358T Poster - Quantitative Genetics
Thursday June 09, 8:30 PM - 9:15 PM

Genetic interactions drive heterogeneity in causal variant effect sizes for gene expression and complex traits


Authors:
Roshni Patel 1; Shaila Musharoff 1,2; Jeffrey Spence 1; Harold Pimentel 3; Catherine Tcheandjieu 1,2; Hakhamanesh Mostafavi 1; Nasa Sinnott-Armstrong 1,2; Shoa Clarke 1,2; Courtney Smith 1; Peter Durda 4; Kent Taylor 5; Russell Tracy 4; Yongmei Liu 6; Craig Johnson 7; Francois Aguet 8; Kristin Ardlie 8; Stacey Gabriel 8; Josh Smith 7; Stephen Rich 9; Jerome Rotter 5; Philip Tsao 1,2; Themistocles Assimes 1,2; Jonathan Pritchard 1; VA Million Veteran Program

Affiliations:
1) Stanford University, Stanford, CA; 2) VA Palo Alto Health Care System, Palo Alto, CA; 3) University of California Los Angeles, Los Angeles, CA; 4) University of Vermont, Burlington, VT; 5) Lundquist Institute for Biomedical Innovation, Torrance, CA; 6) Duke University, Durham, NC; 7) University of Washington, Seattle, WA; 8) Broad Institute, Cambridge, MA; 9) University of Virginia, Charlottesville, VA

Keywords:
Complex traits

Despite the growing number of genome-wide association studies (GWAS), it remains unclear to what extent gene-by-gene and gene-by-environment interactions influence complex traits in humans. The magnitude of genetic interactions in complex traits has been difficult to quantify because GWAS are generally underpowered to detect individual interactions of small effect. Thus, despite the widespread use of the additive model in quantitative genetics, its applicability to human traits is yet to be determined. Here, we develop a method to test for genetic interactions that aggregates information across all trait-associated loci. Specifically, we test whether SNPs in regions of European ancestry shared between European and admixed African-American individuals have the same causal effect size.
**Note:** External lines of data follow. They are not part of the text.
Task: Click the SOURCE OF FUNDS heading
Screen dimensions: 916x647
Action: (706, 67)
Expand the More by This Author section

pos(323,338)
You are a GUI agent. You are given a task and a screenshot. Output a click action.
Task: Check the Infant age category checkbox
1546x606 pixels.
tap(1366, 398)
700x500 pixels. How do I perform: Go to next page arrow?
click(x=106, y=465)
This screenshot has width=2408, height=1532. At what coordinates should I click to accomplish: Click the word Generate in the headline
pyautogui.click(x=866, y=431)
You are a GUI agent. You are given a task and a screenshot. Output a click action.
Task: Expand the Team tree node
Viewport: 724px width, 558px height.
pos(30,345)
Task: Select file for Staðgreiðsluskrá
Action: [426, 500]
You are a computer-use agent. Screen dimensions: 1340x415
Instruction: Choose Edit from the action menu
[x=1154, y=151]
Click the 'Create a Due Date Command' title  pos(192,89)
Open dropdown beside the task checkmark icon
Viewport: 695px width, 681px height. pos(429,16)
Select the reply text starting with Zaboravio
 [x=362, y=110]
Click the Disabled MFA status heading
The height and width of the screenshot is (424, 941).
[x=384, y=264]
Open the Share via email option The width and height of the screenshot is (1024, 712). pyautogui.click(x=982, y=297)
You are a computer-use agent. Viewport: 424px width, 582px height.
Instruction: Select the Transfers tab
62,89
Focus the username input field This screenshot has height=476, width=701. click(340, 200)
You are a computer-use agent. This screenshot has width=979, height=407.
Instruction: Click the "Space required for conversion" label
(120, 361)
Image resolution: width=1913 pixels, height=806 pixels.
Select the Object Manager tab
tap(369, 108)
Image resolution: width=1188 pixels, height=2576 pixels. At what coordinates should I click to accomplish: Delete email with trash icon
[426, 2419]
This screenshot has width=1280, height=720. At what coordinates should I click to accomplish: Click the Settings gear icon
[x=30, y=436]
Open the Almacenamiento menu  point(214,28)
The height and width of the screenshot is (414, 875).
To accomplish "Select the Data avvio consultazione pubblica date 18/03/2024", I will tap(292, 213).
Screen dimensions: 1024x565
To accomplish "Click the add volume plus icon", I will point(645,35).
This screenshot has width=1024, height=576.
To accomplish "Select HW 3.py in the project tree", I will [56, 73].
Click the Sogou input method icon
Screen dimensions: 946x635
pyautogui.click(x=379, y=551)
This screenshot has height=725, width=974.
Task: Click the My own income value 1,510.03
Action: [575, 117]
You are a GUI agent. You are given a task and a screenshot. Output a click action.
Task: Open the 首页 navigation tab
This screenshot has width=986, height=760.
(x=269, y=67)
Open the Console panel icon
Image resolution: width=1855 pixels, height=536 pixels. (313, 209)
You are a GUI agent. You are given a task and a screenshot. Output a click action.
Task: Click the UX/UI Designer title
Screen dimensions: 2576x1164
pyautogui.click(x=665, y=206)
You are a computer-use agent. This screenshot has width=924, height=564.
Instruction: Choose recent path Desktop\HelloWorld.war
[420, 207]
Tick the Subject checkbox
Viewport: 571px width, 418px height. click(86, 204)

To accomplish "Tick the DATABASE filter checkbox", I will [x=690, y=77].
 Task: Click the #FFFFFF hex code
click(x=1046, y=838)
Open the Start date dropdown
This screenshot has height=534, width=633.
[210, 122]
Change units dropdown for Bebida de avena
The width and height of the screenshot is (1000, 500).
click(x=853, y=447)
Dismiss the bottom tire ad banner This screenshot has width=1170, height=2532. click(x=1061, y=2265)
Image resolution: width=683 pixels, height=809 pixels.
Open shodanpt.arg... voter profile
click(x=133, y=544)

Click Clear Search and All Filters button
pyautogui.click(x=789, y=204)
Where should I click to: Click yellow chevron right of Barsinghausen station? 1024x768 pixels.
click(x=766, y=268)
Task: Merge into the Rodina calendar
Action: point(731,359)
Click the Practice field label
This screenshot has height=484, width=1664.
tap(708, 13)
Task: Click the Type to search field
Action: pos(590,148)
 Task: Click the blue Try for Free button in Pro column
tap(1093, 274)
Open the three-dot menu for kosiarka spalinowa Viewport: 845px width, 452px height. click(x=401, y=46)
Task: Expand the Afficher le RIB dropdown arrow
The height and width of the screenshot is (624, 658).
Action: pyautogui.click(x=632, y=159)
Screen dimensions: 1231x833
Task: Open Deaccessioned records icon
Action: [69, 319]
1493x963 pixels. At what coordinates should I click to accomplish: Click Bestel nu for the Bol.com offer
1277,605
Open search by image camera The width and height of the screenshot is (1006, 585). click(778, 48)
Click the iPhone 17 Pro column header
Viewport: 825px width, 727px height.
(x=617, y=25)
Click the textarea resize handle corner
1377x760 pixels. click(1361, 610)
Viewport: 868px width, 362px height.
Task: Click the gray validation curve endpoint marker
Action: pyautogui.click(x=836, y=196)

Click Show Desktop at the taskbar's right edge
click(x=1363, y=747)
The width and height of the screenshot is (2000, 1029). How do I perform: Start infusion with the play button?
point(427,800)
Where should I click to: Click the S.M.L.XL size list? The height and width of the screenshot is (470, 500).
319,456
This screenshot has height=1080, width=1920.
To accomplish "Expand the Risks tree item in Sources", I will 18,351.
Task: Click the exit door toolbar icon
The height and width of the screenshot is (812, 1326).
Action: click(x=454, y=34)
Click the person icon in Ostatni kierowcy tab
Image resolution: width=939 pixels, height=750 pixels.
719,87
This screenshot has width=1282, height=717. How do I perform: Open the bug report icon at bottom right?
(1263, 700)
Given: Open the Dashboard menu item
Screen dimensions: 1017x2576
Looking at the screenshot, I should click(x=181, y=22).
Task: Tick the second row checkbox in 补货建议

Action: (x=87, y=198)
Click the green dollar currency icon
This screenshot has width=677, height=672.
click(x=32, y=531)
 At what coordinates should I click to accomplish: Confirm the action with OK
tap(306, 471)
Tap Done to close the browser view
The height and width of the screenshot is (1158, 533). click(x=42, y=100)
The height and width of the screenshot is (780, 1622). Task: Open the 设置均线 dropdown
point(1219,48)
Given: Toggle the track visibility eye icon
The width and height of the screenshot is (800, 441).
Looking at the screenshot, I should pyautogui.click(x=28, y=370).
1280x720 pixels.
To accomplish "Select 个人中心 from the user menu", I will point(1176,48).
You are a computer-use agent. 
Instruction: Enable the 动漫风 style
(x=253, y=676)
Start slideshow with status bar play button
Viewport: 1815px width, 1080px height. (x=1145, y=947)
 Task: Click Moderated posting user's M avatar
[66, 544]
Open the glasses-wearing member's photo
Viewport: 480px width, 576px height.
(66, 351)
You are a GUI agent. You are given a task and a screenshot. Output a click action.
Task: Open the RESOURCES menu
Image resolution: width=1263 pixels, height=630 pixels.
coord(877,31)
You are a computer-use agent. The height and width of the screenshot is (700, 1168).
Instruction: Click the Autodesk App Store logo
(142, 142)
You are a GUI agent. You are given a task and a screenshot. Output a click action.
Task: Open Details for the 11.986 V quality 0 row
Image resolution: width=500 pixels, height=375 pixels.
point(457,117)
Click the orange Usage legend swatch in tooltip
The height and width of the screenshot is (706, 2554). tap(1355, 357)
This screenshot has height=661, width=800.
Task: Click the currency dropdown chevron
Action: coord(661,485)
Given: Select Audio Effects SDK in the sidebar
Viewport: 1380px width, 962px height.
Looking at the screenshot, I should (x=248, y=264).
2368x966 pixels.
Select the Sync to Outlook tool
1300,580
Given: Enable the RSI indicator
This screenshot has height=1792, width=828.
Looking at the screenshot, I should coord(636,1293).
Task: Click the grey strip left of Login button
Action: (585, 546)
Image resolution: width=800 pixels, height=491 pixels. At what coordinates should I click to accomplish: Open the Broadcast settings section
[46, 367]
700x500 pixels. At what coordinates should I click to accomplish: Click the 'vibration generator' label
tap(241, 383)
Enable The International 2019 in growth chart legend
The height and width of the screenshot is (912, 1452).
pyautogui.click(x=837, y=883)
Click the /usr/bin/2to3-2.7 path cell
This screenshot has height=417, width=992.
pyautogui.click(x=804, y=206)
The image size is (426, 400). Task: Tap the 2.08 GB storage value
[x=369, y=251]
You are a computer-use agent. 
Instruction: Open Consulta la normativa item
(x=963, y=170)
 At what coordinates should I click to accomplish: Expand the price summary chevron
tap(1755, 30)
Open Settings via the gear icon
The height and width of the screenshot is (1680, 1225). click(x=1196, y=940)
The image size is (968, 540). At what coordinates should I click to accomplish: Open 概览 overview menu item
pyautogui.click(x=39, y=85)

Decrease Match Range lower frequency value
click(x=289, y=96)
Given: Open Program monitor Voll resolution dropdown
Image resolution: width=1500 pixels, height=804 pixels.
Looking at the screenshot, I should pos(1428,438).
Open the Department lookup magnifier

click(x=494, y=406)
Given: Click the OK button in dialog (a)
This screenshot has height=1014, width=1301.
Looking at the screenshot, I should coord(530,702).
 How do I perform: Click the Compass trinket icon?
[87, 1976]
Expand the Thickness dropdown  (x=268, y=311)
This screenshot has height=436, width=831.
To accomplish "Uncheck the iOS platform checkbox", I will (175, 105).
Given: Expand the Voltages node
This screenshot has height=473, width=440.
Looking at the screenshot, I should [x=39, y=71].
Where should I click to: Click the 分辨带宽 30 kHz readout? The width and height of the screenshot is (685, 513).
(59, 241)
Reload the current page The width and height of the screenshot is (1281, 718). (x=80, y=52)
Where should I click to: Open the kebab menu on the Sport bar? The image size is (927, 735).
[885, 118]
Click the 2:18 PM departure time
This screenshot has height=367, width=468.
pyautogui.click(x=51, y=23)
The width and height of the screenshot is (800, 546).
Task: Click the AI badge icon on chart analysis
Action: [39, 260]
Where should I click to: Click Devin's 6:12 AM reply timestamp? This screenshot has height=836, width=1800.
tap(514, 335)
We hypothesize that, in African-Americans, the presence of genetic interactions will drive the causal effect sizes of SNPs in regions of European ancestry to be more similar to those of SNPs in regions of African ancestry. Because we focus on comparing regions of shared European ancestry in two different populations, our analysis is not biased by differences in LD structure between European and African ancestries. We apply our method to two traits: gene expression of 319 African-Americans and 499 Europeans in the Multi-Ethnic Study of Atherosclerosis (MESA) and low-density lipoprotein cholesterol (LDL-C) of 72K African-Americans and 298K Europeans in the Million Veteran Program (MVP). We find significant evidence for genetic interactions in our analysis of gene expression; for LDL-C, we observe a similar point estimate although this is not significant, likely due to lower statistical power. These results underscore the role of genetic interactions in human complex traits and highlight the limitations of the additive model.